After Ferguson walked around the orbiter following Sunday's landing, he offered some brief remarks at the runway. He thanked everyone at Dryden and all the NASA centers for helping with the landing, and talked about the mission and the return to Earth.

"The crewmembers who are not with us are doing just fine. Greg Chamitoff, of course, is a six-month space flier and it takes just a little bit longer for them to readapt to Earth's gravity," he said. "Don Pettit and Heidi Stefanyshyn-Piper are also doing fine as well; they're keeping an eye on Greg. We thought we'd take advantage of the beautiful weather to come out and enjoy this gorgeous orbiter, which seems to have fared reentry pretty well."

The commander called the mission a success.

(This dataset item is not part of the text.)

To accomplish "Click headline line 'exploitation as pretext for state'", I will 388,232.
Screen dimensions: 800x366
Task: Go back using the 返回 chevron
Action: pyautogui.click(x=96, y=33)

"It was very ambitious," Ferguson said. "We were the 'home-improvement team.' We improved the space station inside and out with a new water-recycling system and the repairs to the solar alpha rotary joints, which Heidi and her team so adeptly managed to repair. I hear [the joints] are performing very well."

Work gets under way on post-landing operations with Endeavour, preparing to tow it to Dryden.Work gets under way on post-landing operations with Endeavour, preparing to tow it to Dryden. (NASA Photo by Tony Landis)

The crew also included Sandra Magnus, who replaced Chamitoff on the International Space Station, Boe, Steve Bowen and Shane Kimbrough.

Endeavour's mission entailed repair work to the International Space Station that will allow housing of six crewmembers for long-duration stays. The mission included four spacewalks focused on servicing the station's two solar alpha rotary joints, which allow the solar arrays to track the sun.

Endeavour carried 32,000 pounds of equipment and supplies that will permit doubling of the onboard space station crew in the spring of 2009. Items transported to the space station included additional sleeping quarters, a second toilet and a resistance exercise device.

The mission marked the 124th of the shuttle program and the 27th flight to the International Space Station. It was the fourth shuttle mission of 2008. The orbiter was docked at the space station on Nov. 20, the station's 10th anniversary.

Prior to Sunday, the most recent landing of a space shuttle at Edwards came when Atlantis ended its June 22, 2007, journey with a California landing. Endeavour previously landed at Edwards six times, most recently on June 19, 2002; this week's landing marked its 22nd mission.

Crews at Dryden will continue to prepare Endeavour for its return to Kennedy Space Center, Fla. Once preparations are complete, the slow and steady process of using the Mate/Demate Device to lift the orbiter onto the back of the NASA 747 Shuttle Carrier Aircraft will begin. The cross-country journey of the mated 747 and shuttle usually takes at least three days, as the 747 must stop for fuel and avoid traveling by night. A pathfinder aircraft travels about 30 minutes ahead of the SCA to verify that there is no precipitation ahead.